- [Problem]: Only the lines that include "resolution" should be copied from the data below.

┌────────

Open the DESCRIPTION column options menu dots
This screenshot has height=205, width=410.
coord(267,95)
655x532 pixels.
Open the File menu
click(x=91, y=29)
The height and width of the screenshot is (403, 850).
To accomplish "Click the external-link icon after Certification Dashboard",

└────────
┌────────

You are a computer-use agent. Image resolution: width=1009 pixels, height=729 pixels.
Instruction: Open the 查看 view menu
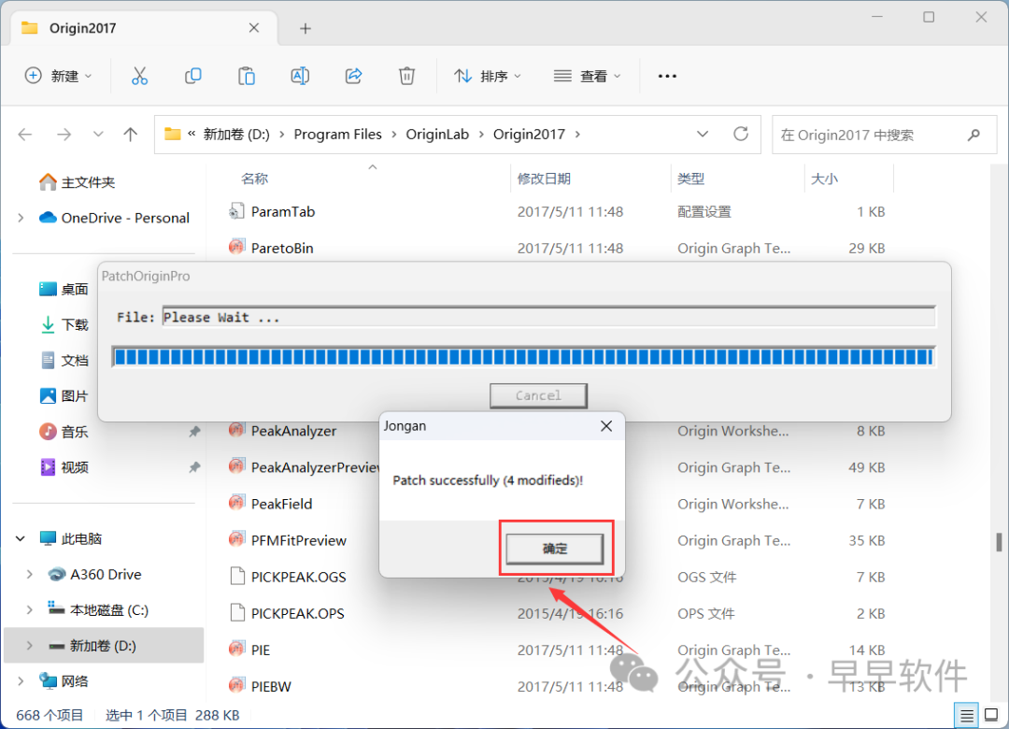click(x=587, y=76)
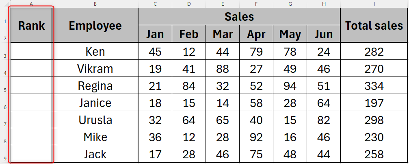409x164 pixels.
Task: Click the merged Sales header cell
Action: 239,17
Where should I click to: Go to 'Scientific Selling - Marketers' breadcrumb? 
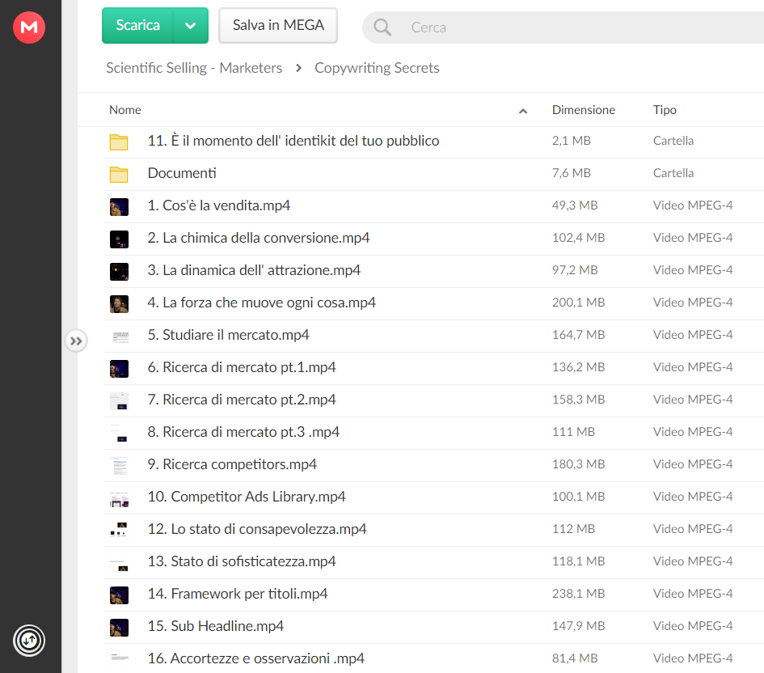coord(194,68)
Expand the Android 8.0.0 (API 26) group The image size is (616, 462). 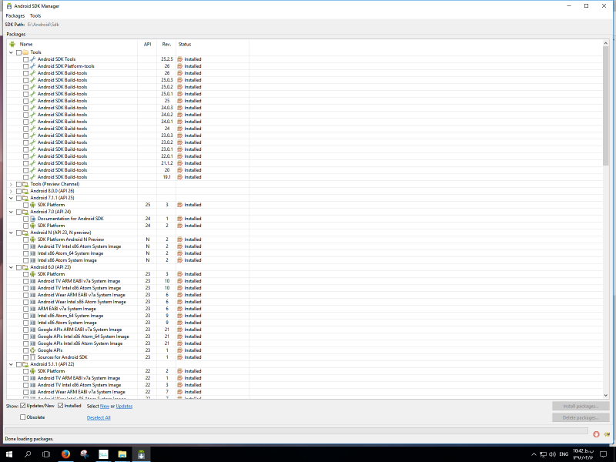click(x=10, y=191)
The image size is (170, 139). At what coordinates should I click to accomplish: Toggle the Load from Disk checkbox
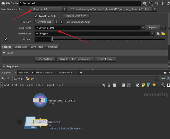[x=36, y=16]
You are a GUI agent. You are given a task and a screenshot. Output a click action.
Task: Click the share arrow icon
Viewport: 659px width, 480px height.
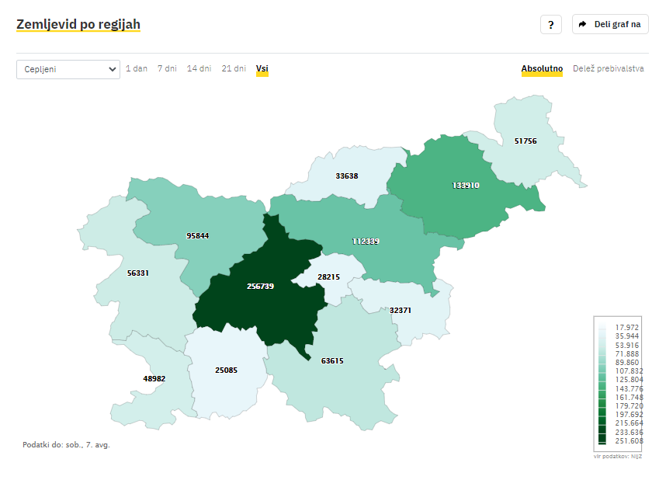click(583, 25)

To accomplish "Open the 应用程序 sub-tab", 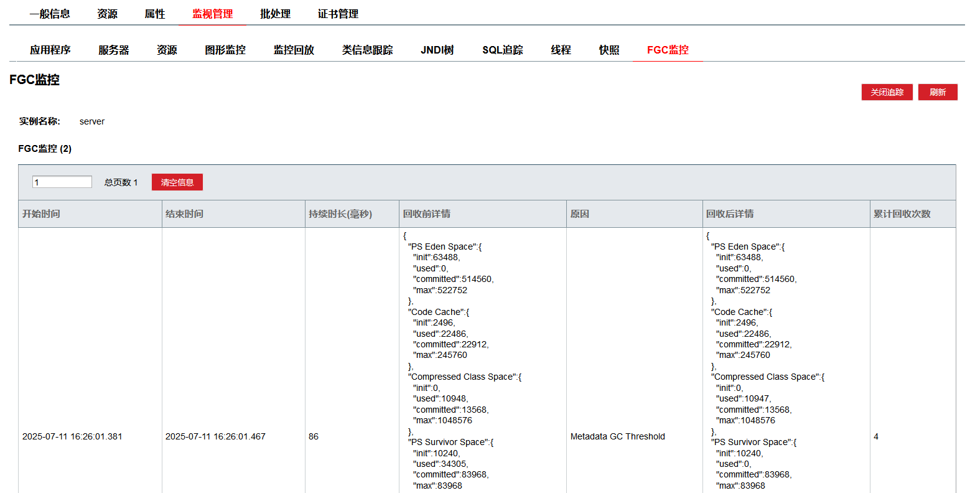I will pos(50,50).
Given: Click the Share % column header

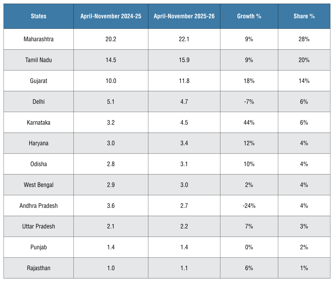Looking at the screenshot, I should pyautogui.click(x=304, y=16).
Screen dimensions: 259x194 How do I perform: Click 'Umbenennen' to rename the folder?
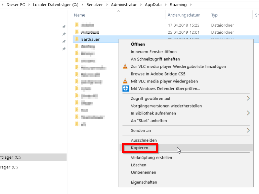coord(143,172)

└────────
┌────────

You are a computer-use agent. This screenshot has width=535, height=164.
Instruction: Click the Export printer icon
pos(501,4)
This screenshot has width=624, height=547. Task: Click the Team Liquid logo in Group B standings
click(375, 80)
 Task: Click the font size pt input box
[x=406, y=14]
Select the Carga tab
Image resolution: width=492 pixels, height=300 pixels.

└────────

- [Response to the task]:
You are a computer-use agent. Image resolution: width=1009 pixels, height=729 pixels.
Image resolution: width=492 pixels, height=300 pixels.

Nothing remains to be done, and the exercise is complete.